レジェップ・タイイップ・エルドアン大統領は、「7月15日は、卑劣なクーデター未遂を阻止した夜であるだけではない。国民が命を懸けて自らの意思と民主主義、独立を守り抜いた、歴史に金字塔を打ち立てた偉大な民主主義の勝利だ」と述べました。
エルドアン大統領は、7月15日「民主主義と国民統合の日」に合わせ、「7月15日:『トルコの世紀』における独立宣言」と題する寄稿文を執筆しました。
新聞各紙に掲載された寄稿文の冒頭で、エルドアン大統領は、「歴史の流れを変えた偉大な国民が、独立と未来のために命を懸けて戦った、あの忌まわしい夜からちょうど10年が経った」と記し、次のように述べました。
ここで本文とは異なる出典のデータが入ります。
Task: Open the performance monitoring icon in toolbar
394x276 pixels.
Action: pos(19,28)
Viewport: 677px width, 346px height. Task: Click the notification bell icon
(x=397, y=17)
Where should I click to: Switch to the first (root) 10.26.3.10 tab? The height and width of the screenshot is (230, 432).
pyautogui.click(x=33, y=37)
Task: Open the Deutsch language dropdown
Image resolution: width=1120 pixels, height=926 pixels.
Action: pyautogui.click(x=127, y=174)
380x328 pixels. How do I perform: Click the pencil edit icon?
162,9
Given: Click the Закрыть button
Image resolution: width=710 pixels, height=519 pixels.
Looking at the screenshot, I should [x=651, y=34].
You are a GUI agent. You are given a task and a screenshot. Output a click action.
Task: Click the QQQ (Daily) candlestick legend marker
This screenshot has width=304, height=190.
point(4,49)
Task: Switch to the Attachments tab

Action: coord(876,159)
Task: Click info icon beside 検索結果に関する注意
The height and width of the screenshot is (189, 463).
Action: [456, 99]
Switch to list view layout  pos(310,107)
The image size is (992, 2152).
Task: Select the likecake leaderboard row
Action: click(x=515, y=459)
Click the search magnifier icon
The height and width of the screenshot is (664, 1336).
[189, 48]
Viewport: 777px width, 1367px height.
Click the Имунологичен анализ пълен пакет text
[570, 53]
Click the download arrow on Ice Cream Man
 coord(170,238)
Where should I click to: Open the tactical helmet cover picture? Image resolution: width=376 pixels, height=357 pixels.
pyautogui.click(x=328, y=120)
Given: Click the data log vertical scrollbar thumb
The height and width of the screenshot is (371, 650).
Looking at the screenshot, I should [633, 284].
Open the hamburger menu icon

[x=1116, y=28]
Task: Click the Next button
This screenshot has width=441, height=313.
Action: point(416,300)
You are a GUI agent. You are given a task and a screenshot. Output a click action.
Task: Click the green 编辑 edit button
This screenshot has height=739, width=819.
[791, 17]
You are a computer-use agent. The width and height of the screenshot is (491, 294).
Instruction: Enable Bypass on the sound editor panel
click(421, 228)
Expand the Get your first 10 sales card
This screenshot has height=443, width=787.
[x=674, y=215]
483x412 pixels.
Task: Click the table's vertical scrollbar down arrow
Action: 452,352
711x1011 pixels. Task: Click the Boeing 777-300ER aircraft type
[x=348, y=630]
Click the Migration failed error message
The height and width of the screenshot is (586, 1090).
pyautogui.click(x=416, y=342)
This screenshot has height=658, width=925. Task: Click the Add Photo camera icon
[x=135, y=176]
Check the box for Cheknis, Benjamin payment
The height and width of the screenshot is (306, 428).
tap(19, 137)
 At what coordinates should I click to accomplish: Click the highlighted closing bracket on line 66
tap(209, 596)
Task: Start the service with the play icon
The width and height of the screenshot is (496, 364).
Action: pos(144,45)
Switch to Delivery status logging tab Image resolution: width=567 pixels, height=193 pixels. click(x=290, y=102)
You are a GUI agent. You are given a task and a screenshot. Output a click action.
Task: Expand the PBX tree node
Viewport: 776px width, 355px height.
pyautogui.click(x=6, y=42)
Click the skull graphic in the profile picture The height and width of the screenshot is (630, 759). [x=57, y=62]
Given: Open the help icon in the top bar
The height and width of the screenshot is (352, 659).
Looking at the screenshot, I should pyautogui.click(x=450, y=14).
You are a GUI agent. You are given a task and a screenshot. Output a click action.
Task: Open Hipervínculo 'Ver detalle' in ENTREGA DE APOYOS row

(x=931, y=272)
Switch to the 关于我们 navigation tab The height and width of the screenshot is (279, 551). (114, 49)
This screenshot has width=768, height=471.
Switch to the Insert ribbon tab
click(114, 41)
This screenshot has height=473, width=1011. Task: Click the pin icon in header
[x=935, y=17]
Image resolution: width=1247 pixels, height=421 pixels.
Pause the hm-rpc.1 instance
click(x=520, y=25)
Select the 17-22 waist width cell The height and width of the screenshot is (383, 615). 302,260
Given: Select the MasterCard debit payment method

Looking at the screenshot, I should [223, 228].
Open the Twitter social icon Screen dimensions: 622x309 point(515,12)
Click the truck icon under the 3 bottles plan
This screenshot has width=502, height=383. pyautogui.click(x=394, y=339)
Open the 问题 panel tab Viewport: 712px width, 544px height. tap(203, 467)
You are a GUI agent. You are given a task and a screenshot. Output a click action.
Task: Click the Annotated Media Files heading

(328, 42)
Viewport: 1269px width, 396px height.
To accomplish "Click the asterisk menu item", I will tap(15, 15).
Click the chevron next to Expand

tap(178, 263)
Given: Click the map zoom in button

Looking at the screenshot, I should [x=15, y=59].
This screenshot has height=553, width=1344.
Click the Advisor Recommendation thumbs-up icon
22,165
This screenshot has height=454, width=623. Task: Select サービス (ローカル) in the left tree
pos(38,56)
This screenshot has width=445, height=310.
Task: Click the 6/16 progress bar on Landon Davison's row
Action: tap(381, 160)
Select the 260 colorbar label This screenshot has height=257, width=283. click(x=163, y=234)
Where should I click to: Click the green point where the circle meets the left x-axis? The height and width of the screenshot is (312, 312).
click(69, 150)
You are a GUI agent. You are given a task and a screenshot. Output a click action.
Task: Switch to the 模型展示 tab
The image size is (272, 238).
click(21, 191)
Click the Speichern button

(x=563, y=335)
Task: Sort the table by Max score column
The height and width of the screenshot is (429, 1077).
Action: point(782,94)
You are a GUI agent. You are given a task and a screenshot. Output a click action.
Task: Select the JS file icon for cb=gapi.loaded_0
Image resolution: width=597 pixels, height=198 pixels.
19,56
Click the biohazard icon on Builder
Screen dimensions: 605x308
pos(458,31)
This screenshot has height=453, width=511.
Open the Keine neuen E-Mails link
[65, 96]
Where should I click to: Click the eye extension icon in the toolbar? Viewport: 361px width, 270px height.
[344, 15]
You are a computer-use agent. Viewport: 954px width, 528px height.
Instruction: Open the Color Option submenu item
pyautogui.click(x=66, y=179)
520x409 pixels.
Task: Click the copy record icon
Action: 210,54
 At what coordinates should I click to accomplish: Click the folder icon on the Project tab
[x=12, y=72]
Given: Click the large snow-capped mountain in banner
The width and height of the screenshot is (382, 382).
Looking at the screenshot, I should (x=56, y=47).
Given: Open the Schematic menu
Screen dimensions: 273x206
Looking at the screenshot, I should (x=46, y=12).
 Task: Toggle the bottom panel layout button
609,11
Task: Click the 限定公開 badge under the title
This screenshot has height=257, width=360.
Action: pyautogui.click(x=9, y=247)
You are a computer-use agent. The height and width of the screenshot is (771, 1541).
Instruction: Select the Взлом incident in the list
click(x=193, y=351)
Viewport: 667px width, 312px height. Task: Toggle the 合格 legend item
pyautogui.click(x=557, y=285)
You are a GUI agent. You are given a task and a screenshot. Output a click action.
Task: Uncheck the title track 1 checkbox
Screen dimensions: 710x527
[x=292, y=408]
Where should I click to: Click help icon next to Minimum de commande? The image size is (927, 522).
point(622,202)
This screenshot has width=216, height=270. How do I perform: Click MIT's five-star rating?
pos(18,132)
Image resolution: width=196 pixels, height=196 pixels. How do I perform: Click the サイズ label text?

「7月15日は、卑劣なクーデター未遂を阻止した夜であるだけではない。国民が命を懸けて自らの意思と民主主義、独立を守り抜いた、歴史に金字塔を打ち立てた偉大な民主主義の勝利だ。
あの夜、尊い国民は、私たちの祖国を占領しようとした帝国主義勢力とその協力者たちに対し、独立戦争の時と同じように、歴史上最も大きな教訓の一つを与えた。
7月15日は、詩人が『祖先の威風は世界に広く知られている。人の本質が変わると思うな。この血は今も同じ血なのだ』とうたったように、千年前のマラズギルトで勇敢に戦った人々、500年前にイスタンブールの城壁でスルタン・メフメト2世の夢を実現し、預言者ムハンマドの吉報にあずかるために魂と肉体を捧げた人々、そして100年前に祖国を守るため命を惜しまなかった人々と同じ信念と決意を胸に、街頭や広場へ駆けつけた気高い国民が、歴史に金字塔を打ち立てた偉大な叙事詩だ。」
「国民は再び、自らの手で独立と未来を守り抜いた」
エルドアン大統領は寄稿文の中で、常軌を逸したテロ組織による、歴史上でも類を見ない裏切りの企てに対し、国民に国家主権を守るため広場や空港へ集まるよう呼びかけた際、それは単なる呼びかけではなかったと強調し、次のように述べました。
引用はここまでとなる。